**Text excerpt**
..........

Skip to main content

Overview

Gradient descent is an iterative optimization algorithm that finds model parameters by minimizing the loss function. This project uses SGDRegressor from scikit-learn, which implements stochastic gradient descent for linear regression.
SGDRegressor with adaptive learning rate achieves Test R² of 0.710, matching the performance of standard multivariate linear regression while demonstrating iterative optimization.

Why Gradient Descent?

While standard linear regression uses a closed-form solution (normal equation), gradient descent is essential for:
  • Large datasets: More memory-efficient than computing matrix inversions
  • Online learning: Can update model with new data without retraining from scratch
  • Non-linear models: Foundation for neural networks and deep learning
  • Sparse features: Efficient with high-dimensional data

Feature Scaling Required

Critical: Gradient descent requires feature scaling because features with different scales cause the optimization to converge slowly or oscillate.
from sklearn.preprocessing import StandardScaler

# Scale features before gradient descent
scaler = StandardScaler()
X_train_scaled = scaler.fit_transform(X_train)
X_test_scaled = scaler.transform(X_test)

..........

**Collected data**

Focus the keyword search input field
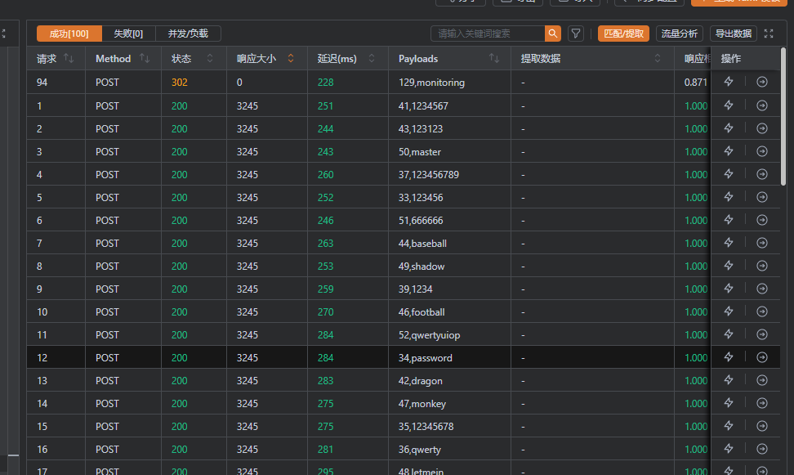 point(488,34)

..........

**Parts of the exercise**
[A] The gradient descent overview gives several cases where gradient descent is essential. List each one.
[B] In the gradient descent overview, what Test R² does SGDRegressor with adaptive learning rate achieve?
[C] Carry on writing the gradient descent overview, picking up after its last line.

**Exercise responses**
[A]
- Large datasets
- Online learning
- Non-linear models
- Sparse features

[B] 0.710

[C]
# StandardScaler transforms features to:
# mean = 0, standard deviation = 1

Implementation

SGDRegressor with Constant Learning Rate

Uses a fixed learning rate (eta0) throughout training.Hyperparameters:
  • loss='squared_error': Ordinary least squares
  • learning_rate='constant': Fixed step size
  • eta0=0.01: Learning rate value
  • max_iter=1000: Maximum training iterations
  • early_stopping=True: Stop if validation score doesn’t improve
Code:
from sklearn.linear_model import SGDRegressor
from sklearn.preprocessing import StandardScaler

# Scale features (required for SGD)
scaler = StandardScaler()
X_train_scaled = scaler.fit_transform(X_train)
X_test_scaled = scaler.transform(X_test)

# Train SGD with constant learning rate
sgd_constant = SGDRegressor(
    loss='squared_error',
    learning_rate='constant',
    eta0=0.01,
    max_iter=1000,
    random_state=42,
    early_stopping=True,
    validation_fraction=0.1
)

sgd_constant.fit(X_train_scaled, y_train)
predictions = sgd_constant.predict(X_test_scaled)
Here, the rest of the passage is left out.